Riad Ouettar vient de publier aux éditions Al-Muthakef et Biblomania, son troisième roman Ayam Essawda « Les jours sombres », qui revient sur la décennie sanglante qu’a connue l’Algérie dans les années 90. Ainsi, en publiant ce livre en arabe et dont l’écriture a débuté en 2016, l’auteur, confie avoir prédit la chute de la mafia politico-financière qui dirige le pays. Il livre ainsi une œuvre où il établit des liens entre les multiples scandales financiers qu’a connu la scène politique ces dernières années avec les évènements qui remontent à la décennie noire.

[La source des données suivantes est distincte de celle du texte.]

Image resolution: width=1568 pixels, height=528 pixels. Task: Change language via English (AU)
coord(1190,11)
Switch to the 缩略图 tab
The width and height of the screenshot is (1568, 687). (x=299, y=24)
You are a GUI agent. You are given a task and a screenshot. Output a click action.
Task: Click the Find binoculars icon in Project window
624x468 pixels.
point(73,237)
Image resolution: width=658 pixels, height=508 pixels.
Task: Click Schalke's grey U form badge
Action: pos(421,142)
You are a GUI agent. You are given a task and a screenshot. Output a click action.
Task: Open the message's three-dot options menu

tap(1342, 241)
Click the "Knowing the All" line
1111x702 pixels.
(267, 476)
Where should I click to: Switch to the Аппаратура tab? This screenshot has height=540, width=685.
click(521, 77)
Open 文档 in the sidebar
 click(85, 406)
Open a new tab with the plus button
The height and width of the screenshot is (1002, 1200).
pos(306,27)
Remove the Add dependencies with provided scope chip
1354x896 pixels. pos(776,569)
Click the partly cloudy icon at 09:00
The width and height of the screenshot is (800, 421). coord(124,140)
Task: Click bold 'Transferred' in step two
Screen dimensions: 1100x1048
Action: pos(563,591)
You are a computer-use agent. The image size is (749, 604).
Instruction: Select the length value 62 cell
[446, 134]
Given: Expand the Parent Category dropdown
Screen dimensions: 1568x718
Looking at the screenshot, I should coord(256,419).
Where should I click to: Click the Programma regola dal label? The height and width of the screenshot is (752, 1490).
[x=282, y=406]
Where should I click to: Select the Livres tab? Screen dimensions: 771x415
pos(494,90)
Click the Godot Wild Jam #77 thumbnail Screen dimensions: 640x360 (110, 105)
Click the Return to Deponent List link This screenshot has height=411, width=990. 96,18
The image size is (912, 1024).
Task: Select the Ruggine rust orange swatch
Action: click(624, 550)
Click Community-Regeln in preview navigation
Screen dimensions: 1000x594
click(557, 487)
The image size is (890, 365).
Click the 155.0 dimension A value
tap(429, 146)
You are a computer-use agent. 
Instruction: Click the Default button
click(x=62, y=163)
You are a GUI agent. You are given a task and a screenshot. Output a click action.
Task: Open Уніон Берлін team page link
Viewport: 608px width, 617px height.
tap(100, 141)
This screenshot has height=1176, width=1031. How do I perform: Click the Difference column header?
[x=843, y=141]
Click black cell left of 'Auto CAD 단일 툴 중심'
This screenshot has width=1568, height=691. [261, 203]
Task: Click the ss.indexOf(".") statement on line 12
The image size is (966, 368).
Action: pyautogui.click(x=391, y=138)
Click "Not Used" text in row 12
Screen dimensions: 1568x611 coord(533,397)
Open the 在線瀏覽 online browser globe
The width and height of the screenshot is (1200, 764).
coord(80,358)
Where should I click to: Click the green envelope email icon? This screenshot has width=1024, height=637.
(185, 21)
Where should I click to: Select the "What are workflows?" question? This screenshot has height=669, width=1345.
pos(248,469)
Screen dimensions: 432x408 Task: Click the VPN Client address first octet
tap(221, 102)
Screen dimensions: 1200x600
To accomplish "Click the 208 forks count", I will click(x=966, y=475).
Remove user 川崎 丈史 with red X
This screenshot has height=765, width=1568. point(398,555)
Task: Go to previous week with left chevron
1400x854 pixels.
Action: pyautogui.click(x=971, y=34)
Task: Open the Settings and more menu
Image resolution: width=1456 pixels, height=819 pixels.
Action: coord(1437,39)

En effet, après avoir publié en arabe « Matahet Ounthawiya », en 2014, une œuvre plusieurs fois récompensée et « Harim El Fartas » en 2019, le revoici qui republie chez la maison d’édition « Al Muthakef » ce deuxième roman de 110 pages. Même si les conditions de sortie du livre en cette période de Covid-19 ne sont pas propices à une large distribution en raison de la suspension des évènements culturels, Riad Ouettar assure la promotion de son livre que ce soit sur sa page Facebook, lors de rencontres privées ou pendant ses déplacements comme ce fut le cas au mois d’août dernier à Annaba.

L’histoire :

صبيحة 13/08/2020 بمكتبة المطالعة العمومية لولاية عنابة كانت لحظة استثنائية تمثلت في لقاء الحبايب

Abdelkader, connu sous le surnom de kemoucha (qui veut dire radin en argot annabi) ; est un comptable honnête qui a été accusé à tort d’avoir vidé les comptes de son ancienne entreprise. Il fut condamné à cinq ans de prison ferme.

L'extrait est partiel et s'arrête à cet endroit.